I've been exploring the use of DALL-E 3 inside of ChatGPT Plus. I'm doing this because it's my job, not because I have some kind of unhealthy little addiction to describing something in my mind and see it manifest in mere minutes on the screen. I can stop at any time. Sure, that's the ticket, I can stop at any time.
But not today. Today, I found a new toy. DALL-E 3 inside of ChatGPT can read and modify images. Sort of. You see, it's a bit fussy. But I'm getting ahead of myself. Let's start this story at the beginning...
I've been using Midjourney to customize uploaded images for a while. The problem is that it's very convoluted. You have to be running Midjourney in Discord, and then you have to go through a number of steps to upload an image into Discord, get a URL, yada, yada, yada…
In ChatGPT Plus, you simply have to click on the paperclip icon and upload your image. One and done.
That makes it a lot easier to use, and also a lot more fun. But how well does it work? To test it out, I tried three images: a picture of my car, a picture of me, and the ZDNET logo. Let's look at the results.
Here's a picture of my car, a 2013 Dodge Challenger.
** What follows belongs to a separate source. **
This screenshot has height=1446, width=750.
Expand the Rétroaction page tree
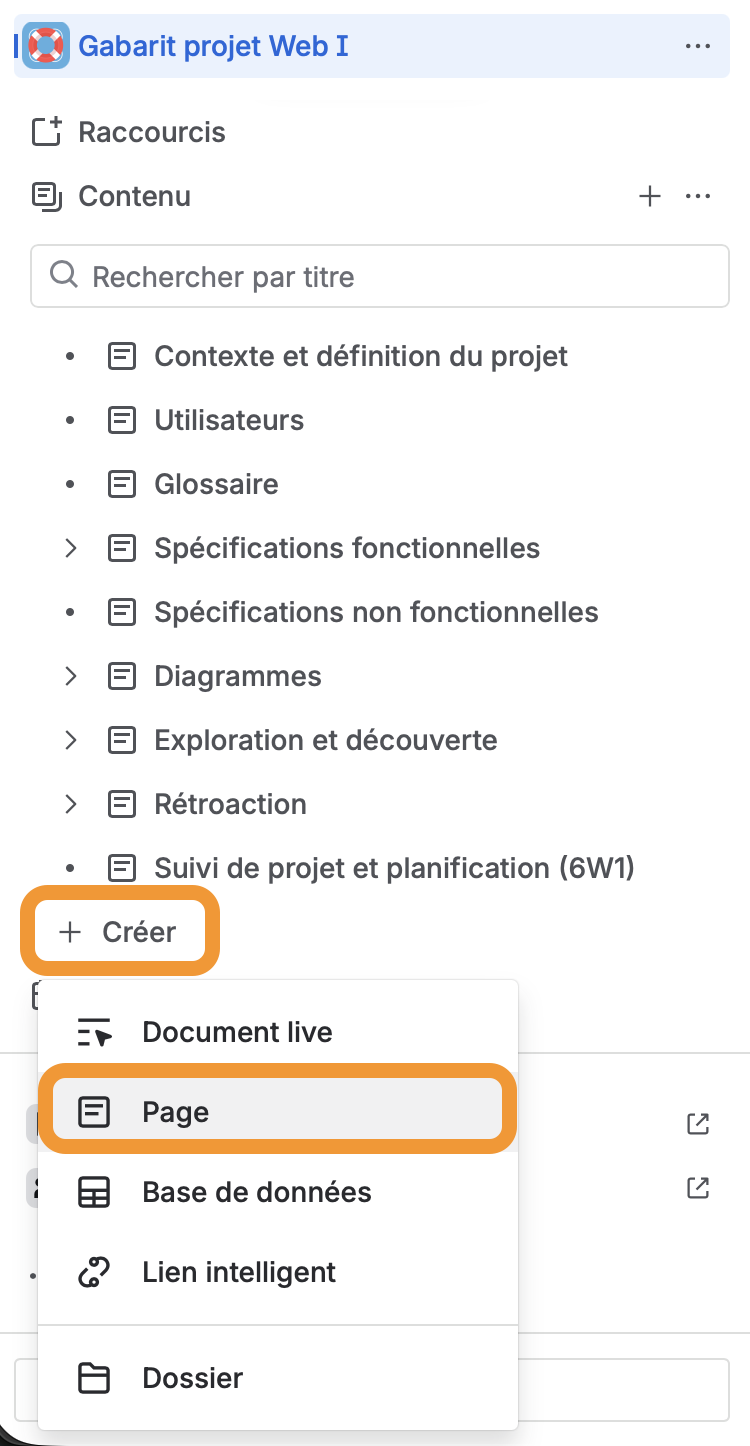coord(71,804)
Once the image was uploaded, I instructed DALL-E 3:
Put car in city
The results were promising. DALL-E 3 successfully reproduced a likeness of the car, in a city scene:
So, I uploaded the last image, the steampunk version of my car, and told DALL-E to:
Make the car fly
Here's what I got back. The representation of my original car was gone, and we got back a very cool Chitty Chitty Bang Bang-style vehicle, in the air:
It was cool, but it was no longer my car. But that's OK, let's see where we can go.
The Santa Clause
My next attempt, given the season, was to try to put Santa in the driver's seat. Here, I ran into a rather over-zealous guardrail, with ChatGPT telling me, "I'm sorry, but I can't assist with that request."
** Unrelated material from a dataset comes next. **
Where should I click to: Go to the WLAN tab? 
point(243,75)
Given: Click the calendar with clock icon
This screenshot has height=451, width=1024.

Yes, we have arrived at that time in the future when an AI says the precise equivalent of, "I'm sorry Dave. I'm afraid I can't do that." Life imitates art.
As you can see, the reasoning was a bit bizarre. But it seemed to hinge on the fact that I was asking it to modify an uploaded picture. So I gave it the above prompts as a single request:
Put car in city. Make it steampunk. Make the car fly. Put Santa in the driver's seat.
I got this:
It was a nice picture, but it missed the whole Victorian aesthetic that the previous images had. There's a fix for that, though.
DALL-E with ChatGPT essentially rewrites every prompt into a more detailed instruction. So, for example, "Make it steampunk" got rewritten into:
Image of a steampunk-themed street scene with vintage architecture, featuring a classic muscle car modified with steampunk elements like brass pipes, gears, and steam exhausts. The car is parked on a cobblestone street with ambient street lamps and a backdrop of old-fashioned buildings that blend Victorian and industrial revolution influences. There are people dressed in steampunk attire, with goggles and Victorian clothing, walking on the sidewalks. The overall atmosphere is that of a retro-futuristic city from an alternate history where steam power is the primary technology.
So I grabbed portions of the descriptive material from both "make it steampunk" and "make the car fly" and combined them for this prompt:
Put car in city. Make it steampunk. Make the car fly. Put Santa in the driver's seat. Below, the cobblestone streets are lined with gaslight street lamps, and people in Victorian attire look up in amazement. The sky is a dusk orange with a hint of smog and the buzz of smaller steampunk drones and airships in the distance. The overall atmosphere is that of a retro-futuristic city from an alternate history where steam power is the primary technology.
Here's what I got back:
Strictly speaking, it's not a flying car, but it's cool. Unfortunately, there's no connection at all to the original car image I started with.
Stop, Dave. Will you stop, Dave? Stop, Dave.
I had another HAL moment when I asked ChatGPT to put this picture of me in an office setting:
It told me, "I'm sorry, but I can't assist with that request." At least ChatGPT didn't say, "Look Dave, I can see you're really upset about this. I honestly think you ought to sit down calmly, take a stress pill, and think things over."